### Task goal
Copy the records below with every "publish box" changed to "publish checkbox" and everything else left as it is. Leave the pictures out of your answer.

Data taken from a collection:
....

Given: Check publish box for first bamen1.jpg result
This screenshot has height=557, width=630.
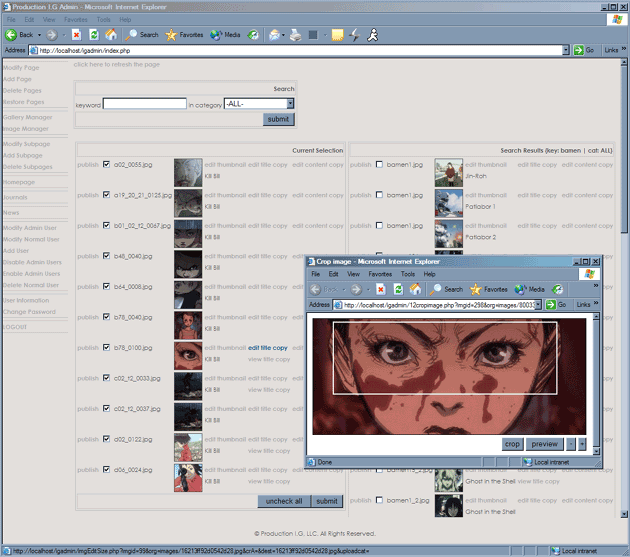Looking at the screenshot, I should point(378,165).
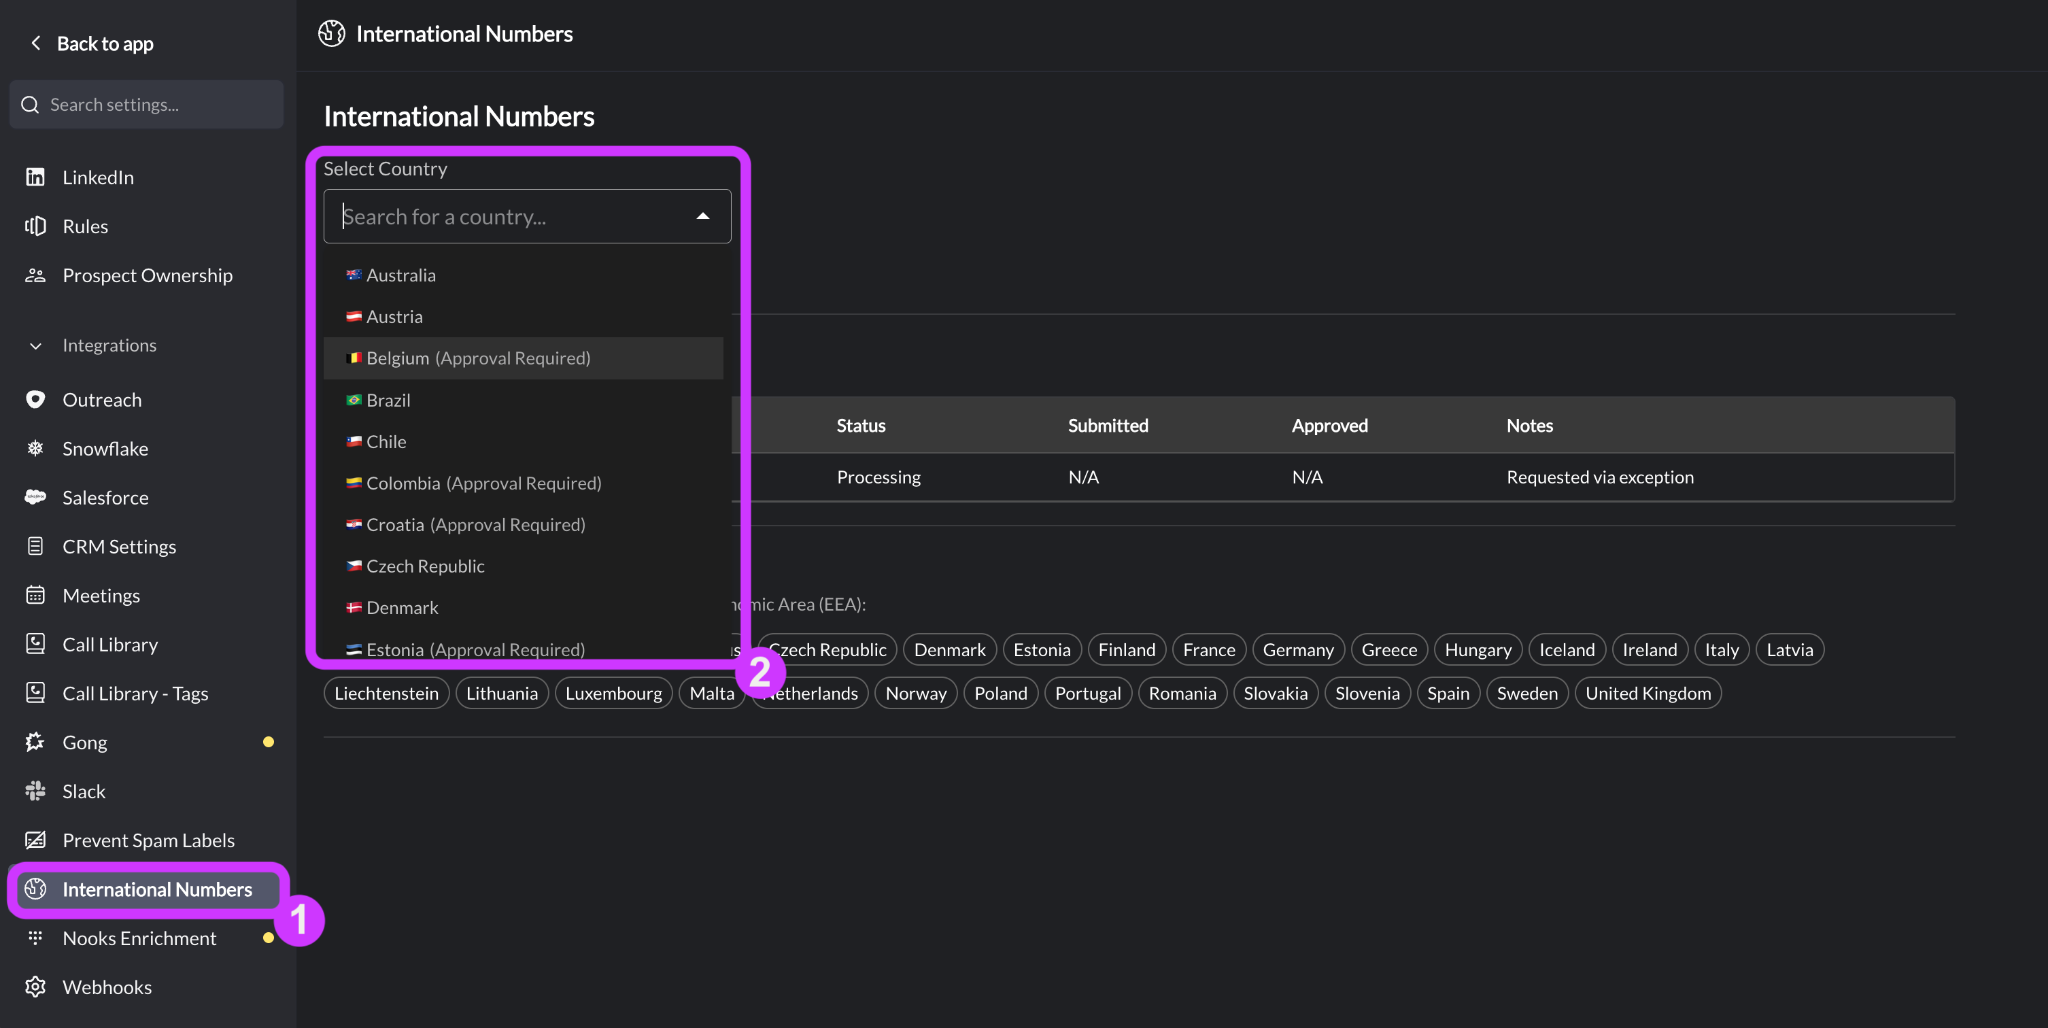Select Brazil in the country list
This screenshot has width=2048, height=1028.
(523, 400)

....

### The result
Given: Check publish checkbox for first bamen1.jpg result
This screenshot has height=557, width=630.
Looking at the screenshot, I should point(378,165).
Select Brazil in the country list
This screenshot has width=2048, height=1028.
(523, 400)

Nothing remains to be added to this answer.